# Life Like question



## SFC_Allen (Aug 19, 2007)

Was wondering what people think about the 2005 & 2008 life like cars. I was looking to buy a few nascar styles.

Do they run pretty good or are they not worth the purchase.

I know it's vague but just trying to get a general idea about the quality of them.

Also where is a place i can buy HO nascar decals. 

Thanks in advance Earle


----------



## neorules (Oct 20, 2006)

Its hard to define what pretty good means anymore.
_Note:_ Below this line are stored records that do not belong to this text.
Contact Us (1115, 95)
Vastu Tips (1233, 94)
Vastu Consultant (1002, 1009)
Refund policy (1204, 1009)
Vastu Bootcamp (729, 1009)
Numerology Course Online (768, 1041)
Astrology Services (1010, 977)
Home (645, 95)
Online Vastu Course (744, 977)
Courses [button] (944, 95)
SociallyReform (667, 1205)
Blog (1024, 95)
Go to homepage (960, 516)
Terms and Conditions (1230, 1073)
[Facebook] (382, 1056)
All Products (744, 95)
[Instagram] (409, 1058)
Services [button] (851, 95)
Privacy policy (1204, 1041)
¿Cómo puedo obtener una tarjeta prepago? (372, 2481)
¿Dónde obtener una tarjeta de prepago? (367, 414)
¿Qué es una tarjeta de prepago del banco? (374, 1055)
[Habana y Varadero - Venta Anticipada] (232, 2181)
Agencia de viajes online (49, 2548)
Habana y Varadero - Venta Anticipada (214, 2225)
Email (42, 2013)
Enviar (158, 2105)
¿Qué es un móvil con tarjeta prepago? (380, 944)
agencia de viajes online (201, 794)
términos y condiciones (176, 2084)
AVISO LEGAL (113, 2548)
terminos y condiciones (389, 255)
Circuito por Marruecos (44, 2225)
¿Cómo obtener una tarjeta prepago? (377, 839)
Some people think the LL cars are too fast and handle too well for their taste. Also what size and type of track are you running on. Are you planning on lowering the rear? What power are you using? If you like nascar they are most likely the best choice.


----------



## twolff (May 11, 2007)

I'm in the "too fast to see" camp with the Life-Likes. Most of the ones I've run on my Tomy track require smaller front tires or work on the pick-up to get them to run consistently. 
Probably due to the taller rails on the Life-Like track the cars are designed for.


----------



## Grandcheapskate (Jan 5, 2006)

While I don't care to run them on Tyco plastic track (too much downforce), I have run them on a routed track with less downforce and they were great. So I think my personal view is that I will love to run them once I get a track with less downforce. Once you reduce the downforce, it forces you to run them slower which takes care of the "too fast to see" issue - if that is an issue for you.
I also like the M chassis more than the current T chassis. The T chassis has the two dot magnets.

Joe


----------



## slotnewbie69 (Dec 3, 2008)

gotta agree on the m chassis,cheapskate.just seems better engineered,and is still fast,but doesn't explode the first time you hit a wall,like the t is prone to.


----------



## NTxSlotCars (May 27, 2008)

The M is my fav too. 
It acts more like a weighted chassis because you can swing out so far and still have downforce.
The T loses downforce with very little sway. So if you slide out just a bit at speed, you're done.


----------



## slotnewbie69 (Dec 3, 2008)

the m is just solid looking compared to the T i like the low slung look of them aswell


----------



## TjetBill (May 8, 2010)

Here are some sources for NASCAR Decals:

Silk Screened decals:

http://www.jaghobbies.com/ho_slot_cars/decals.htm

http://www.lucky-bobs-slot-cars.com/ho-express1.html

Printed with Alps Printer - require a clear coat of Future or clear paint:

http://members.optushome.com.au/pattosplace/home.html

These are the sources I use. The long time Hobby Talkers probably have more choices.

TjetBill


----------



## slotnewbie69 (Dec 3, 2008)

if you have a decent color printer,you can also buy decal paper and print your own.i think you need the software though.anyone here correct if i am wrong


----------



## SFC_Allen (Aug 19, 2007)

Guys, thanks for the info. I have a Tomy/AFX track so looks like i'll have to figure out the tuning process for these to keep them on the track.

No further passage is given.